RECORDED INFORMATION:
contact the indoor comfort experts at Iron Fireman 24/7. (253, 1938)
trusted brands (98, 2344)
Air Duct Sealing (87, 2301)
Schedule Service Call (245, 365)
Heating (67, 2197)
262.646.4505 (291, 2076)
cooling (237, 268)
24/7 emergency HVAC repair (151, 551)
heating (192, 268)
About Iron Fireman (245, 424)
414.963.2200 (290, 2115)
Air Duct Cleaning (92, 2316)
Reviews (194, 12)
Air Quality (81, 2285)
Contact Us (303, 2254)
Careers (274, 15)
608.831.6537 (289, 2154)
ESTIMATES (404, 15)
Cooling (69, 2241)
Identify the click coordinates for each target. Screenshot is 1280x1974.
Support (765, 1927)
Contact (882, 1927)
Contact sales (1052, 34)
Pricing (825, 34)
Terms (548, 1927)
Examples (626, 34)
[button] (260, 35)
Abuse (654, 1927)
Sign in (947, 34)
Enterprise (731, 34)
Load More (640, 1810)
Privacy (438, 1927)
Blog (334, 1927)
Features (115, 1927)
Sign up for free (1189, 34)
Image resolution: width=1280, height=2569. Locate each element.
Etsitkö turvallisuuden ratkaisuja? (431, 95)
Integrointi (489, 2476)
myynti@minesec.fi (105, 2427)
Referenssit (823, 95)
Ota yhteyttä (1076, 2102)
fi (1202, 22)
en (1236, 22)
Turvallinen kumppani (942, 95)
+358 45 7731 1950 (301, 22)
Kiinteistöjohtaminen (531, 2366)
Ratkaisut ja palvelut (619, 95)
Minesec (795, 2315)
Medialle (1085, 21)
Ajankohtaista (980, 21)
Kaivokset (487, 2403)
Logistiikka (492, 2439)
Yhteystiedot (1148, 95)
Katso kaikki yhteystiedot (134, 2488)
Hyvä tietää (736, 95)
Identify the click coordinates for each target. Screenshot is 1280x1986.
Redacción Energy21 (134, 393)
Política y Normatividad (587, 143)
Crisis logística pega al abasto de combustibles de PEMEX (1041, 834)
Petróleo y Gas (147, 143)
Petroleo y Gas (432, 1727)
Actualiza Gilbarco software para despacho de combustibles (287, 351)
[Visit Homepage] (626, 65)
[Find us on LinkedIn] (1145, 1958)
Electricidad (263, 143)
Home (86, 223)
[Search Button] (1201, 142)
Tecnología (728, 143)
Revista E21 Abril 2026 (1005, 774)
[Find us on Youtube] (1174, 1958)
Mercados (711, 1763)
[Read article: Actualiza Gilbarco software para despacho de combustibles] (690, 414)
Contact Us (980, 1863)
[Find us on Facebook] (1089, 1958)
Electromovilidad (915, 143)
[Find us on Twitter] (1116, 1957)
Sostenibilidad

WRITTEN TASK: Reproduce the records word for word, starting at the first line and ending with the line that contains "Reviews (194, 12)".

CORRECT RESULT:
contact the indoor comfort experts at Iron Fireman 24/7. (253, 1938)
trusted brands (98, 2344)
Air Duct Sealing (87, 2301)
Schedule Service Call (245, 365)
Heating (67, 2197)
262.646.4505 (291, 2076)
cooling (237, 268)
24/7 emergency HVAC repair (151, 551)
heating (192, 268)
About Iron Fireman (245, 424)
414.963.2200 (290, 2115)
Air Duct Cleaning (92, 2316)
Reviews (194, 12)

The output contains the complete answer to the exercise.